I want to apologize to our customers and users. Our API was down last night for 53 minutes and, in our business, this is simply inexcusable. We went down when Amazon Web Services rebooted a key piece of our infrastructure but we failed to modify our systems to handle the outage gracefully. Not only did our monitoring services fail to send notifications to key employees, but, to make matters worse, we knew about this downtime possibility well in advance. We failed our customers yesterday, and for that, I apologize.
Afterwards, while our team was working through ways to ensure that we don’t expose our customers to this kind of downtime in the future, it dawned on me that our redundancy and monitoring needs apply not just to our startup, but to any startup whose primary source of revenue is derived from the support of other production systems. Great companies like Contactually, Mingly, or Intercom depend upon our service to provide accurate and up-to-date contact information to their customers, and they simply can’t tell their users, “we can’t help you, FullContact is down”. This means that for companies like us, downtime flows downstream, affecting many systems or companies at once. We must be extra-vigilant.
Given our failure, I’d like to share with you some of the changes we’ve made. We’re switching our notifications system to PagerDuty. Previously, we used Pingdom to monitor our uptime and to notify us of any downtime. This has worked great in the past, but none of our engineers received text messages from Pingdom, despite us updating the notifications rules less than 24 hours previous. The lesson we learned here is, test your notifications frequently. We didn’t know they weren’t functioning until we got burned.

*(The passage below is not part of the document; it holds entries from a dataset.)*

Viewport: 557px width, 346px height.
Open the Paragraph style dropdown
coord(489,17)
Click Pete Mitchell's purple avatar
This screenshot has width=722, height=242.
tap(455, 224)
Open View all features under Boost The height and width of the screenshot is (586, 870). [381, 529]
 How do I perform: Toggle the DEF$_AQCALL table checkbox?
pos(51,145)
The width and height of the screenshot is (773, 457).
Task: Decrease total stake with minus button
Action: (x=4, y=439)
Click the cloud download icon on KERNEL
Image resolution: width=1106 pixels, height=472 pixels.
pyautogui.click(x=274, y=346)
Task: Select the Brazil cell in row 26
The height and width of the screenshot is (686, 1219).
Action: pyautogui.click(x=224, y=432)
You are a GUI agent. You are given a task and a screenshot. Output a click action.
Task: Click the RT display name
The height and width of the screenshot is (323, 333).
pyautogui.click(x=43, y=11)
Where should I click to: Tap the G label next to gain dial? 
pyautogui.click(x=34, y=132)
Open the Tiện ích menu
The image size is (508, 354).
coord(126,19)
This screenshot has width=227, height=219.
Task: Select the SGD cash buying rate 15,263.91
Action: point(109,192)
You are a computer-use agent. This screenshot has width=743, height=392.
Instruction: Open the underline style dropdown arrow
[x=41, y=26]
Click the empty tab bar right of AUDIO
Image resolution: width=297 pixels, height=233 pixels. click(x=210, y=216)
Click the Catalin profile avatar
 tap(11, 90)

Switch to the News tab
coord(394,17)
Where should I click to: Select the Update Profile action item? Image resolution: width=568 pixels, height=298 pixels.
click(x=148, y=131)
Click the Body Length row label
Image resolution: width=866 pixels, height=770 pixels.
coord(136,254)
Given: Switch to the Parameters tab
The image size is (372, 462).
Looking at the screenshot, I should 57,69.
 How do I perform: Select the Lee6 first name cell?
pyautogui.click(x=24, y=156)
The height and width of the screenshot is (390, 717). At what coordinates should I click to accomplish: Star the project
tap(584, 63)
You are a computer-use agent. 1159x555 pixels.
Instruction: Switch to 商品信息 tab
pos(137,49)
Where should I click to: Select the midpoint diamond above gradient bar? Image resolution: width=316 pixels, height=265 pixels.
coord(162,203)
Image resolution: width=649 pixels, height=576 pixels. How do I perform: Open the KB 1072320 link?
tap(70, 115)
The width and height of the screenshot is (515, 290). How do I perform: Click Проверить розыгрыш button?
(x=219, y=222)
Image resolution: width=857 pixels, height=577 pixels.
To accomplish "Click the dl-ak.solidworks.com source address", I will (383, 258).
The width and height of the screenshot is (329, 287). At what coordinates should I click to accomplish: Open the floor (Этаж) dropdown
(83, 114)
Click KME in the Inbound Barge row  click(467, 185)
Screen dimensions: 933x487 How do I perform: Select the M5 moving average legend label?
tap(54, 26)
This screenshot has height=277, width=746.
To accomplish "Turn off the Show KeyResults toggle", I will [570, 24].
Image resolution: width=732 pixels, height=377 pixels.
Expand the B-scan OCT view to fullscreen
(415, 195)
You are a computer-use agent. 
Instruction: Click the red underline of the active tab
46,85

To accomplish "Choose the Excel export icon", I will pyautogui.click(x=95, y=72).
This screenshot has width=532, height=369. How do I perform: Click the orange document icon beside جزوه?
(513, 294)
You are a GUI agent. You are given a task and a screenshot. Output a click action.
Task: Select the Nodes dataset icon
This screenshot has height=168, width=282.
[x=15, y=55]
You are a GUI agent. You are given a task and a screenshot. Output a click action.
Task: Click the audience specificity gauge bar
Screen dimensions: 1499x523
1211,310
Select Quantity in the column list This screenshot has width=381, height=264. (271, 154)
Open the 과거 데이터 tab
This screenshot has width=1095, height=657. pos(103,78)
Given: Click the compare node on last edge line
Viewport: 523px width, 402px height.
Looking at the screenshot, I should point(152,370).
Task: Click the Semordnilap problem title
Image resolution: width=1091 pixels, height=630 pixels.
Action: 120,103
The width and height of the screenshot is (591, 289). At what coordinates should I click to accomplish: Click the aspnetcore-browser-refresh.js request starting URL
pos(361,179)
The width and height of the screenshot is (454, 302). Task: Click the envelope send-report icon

We’re also upgrading our backend architecture to support automated failover of MySQL instances. This should come as no surprise to any seasoned MySQL administrator, but a solid database failover configuration is an absolute must if your company is in the business of supporting other business’ realtime data needs. We’ve since made the necessary upgrades, utilizing great technologies like HAProxy and the MySQL JDBC ReplicationDriver. We’ll be implementing a Netflix-style Chaos Monkey soon too.
At FullContact, we’re trying to solve the worlds contact information problem. We can’t do this if our production systems aren’t rock solid, and I’m making the promise to you, our customers and users, that we can and will do better.